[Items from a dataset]
•••••
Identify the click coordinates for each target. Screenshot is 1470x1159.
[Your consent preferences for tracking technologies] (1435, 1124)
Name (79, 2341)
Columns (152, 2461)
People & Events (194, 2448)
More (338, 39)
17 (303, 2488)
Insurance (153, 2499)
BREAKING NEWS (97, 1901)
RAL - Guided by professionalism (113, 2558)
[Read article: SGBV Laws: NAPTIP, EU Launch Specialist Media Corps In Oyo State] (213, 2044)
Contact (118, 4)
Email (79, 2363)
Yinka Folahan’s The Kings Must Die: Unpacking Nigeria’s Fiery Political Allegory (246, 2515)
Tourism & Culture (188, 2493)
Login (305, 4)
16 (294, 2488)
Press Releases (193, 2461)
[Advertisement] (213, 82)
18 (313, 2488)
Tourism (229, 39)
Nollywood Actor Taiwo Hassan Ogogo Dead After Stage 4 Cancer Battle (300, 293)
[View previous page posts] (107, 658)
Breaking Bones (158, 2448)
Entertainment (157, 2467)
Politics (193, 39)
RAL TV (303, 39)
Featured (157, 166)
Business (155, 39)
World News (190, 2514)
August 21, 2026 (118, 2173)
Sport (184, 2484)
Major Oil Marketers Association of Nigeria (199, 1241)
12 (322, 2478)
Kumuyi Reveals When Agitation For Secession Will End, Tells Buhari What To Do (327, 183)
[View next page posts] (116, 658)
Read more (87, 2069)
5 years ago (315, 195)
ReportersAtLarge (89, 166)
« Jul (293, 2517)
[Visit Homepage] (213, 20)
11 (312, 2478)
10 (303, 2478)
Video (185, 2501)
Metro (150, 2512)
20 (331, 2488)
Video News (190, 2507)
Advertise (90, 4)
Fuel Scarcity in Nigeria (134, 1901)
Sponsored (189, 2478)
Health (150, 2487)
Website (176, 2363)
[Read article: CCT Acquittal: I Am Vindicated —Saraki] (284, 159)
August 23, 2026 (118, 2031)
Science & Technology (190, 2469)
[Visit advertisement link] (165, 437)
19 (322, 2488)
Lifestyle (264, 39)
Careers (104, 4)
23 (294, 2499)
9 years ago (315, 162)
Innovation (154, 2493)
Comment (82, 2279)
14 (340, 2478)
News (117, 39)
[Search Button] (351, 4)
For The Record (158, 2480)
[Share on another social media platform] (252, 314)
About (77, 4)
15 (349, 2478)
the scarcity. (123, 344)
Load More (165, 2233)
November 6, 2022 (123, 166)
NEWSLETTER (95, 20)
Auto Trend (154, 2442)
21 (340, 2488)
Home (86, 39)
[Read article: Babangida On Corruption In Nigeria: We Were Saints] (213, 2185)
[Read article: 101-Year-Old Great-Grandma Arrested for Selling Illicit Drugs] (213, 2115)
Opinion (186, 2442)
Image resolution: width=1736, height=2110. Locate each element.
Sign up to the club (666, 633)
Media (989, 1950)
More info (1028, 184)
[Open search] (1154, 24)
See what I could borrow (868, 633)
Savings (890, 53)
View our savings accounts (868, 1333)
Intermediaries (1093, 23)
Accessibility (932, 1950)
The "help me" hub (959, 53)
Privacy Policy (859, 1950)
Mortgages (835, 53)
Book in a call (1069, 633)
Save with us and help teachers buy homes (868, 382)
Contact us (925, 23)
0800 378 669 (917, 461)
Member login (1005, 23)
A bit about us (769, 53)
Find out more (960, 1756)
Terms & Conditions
•••••
--- WHAT THE TASK REQUIRES ---
Keeping every word as it is, repeat all of the records.

--- SOLUTION TO THIS TASK ---
Identify the click coordinates for each target. Screenshot is 1470x1159.
[Your consent preferences for tracking technologies] (1435, 1124)
Name (79, 2341)
Columns (152, 2461)
People & Events (194, 2448)
More (338, 39)
17 (303, 2488)
Insurance (153, 2499)
BREAKING NEWS (97, 1901)
RAL - Guided by professionalism (113, 2558)
[Read article: SGBV Laws: NAPTIP, EU Launch Specialist Media Corps In Oyo State] (213, 2044)
Contact (118, 4)
Email (79, 2363)
Yinka Folahan’s The Kings Must Die: Unpacking Nigeria’s Fiery Political Allegory (246, 2515)
Tourism & Culture (188, 2493)
Login (305, 4)
16 (294, 2488)
Press Releases (193, 2461)
[Advertisement] (213, 82)
18 (313, 2488)
Tourism (229, 39)
Nollywood Actor Taiwo Hassan Ogogo Dead After Stage 4 Cancer Battle (300, 293)
[View previous page posts] (107, 658)
Breaking Bones (158, 2448)
Entertainment (157, 2467)
Politics (193, 39)
RAL TV (303, 39)
Featured (157, 166)
Business (155, 39)
World News (190, 2514)
August 21, 2026 (118, 2173)
Sport (184, 2484)
Major Oil Marketers Association of Nigeria (199, 1241)
12 (322, 2478)
Kumuyi Reveals When Agitation For Secession Will End, Tells Buhari What To Do (327, 183)
[View next page posts] (116, 658)
Read more (87, 2069)
5 years ago (315, 195)
ReportersAtLarge (89, 166)
« Jul (293, 2517)
[Visit Homepage] (213, 20)
11 (312, 2478)
10 (303, 2478)
Video (185, 2501)
Metro (150, 2512)
20 (331, 2488)
Video News (190, 2507)
Advertise (90, 4)
Fuel Scarcity in Nigeria (134, 1901)
Sponsored (189, 2478)
Health (150, 2487)
Website (176, 2363)
[Read article: CCT Acquittal: I Am Vindicated —Saraki] (284, 159)
August 23, 2026 (118, 2031)
Science & Technology (190, 2469)
[Visit advertisement link] (165, 437)
19 (322, 2488)
Lifestyle (264, 39)
Careers (104, 4)
23 (294, 2499)
9 years ago (315, 162)
Innovation (154, 2493)
Comment (82, 2279)
14 (340, 2478)
News (117, 39)
[Search Button] (351, 4)
For The Record (158, 2480)
[Share on another social media platform] (252, 314)
About (77, 4)
15 (349, 2478)
the scarcity. (123, 344)
Load More (165, 2233)
November 6, 2022 (123, 166)
NEWSLETTER (95, 20)
Auto Trend (154, 2442)
21 (340, 2488)
Home (86, 39)
[Read article: Babangida On Corruption In Nigeria: We Were Saints] (213, 2185)
[Read article: 101-Year-Old Great-Grandma Arrested for Selling Illicit Drugs] (213, 2115)
Opinion (186, 2442)
Image resolution: width=1736, height=2110. Locate each element.
Sign up to the club (666, 633)
Media (989, 1950)
More info (1028, 184)
[Open search] (1154, 24)
See what I could borrow (868, 633)
Savings (890, 53)
View our savings accounts (868, 1333)
Intermediaries (1093, 23)
Accessibility (932, 1950)
The "help me" hub (959, 53)
Privacy Policy (859, 1950)
Mortgages (835, 53)
Book in a call (1069, 633)
Save with us and help teachers buy homes (868, 382)
Contact us (925, 23)
0800 378 669 (917, 461)
Member login (1005, 23)
A bit about us (769, 53)
Find out more (960, 1756)
Terms & Conditions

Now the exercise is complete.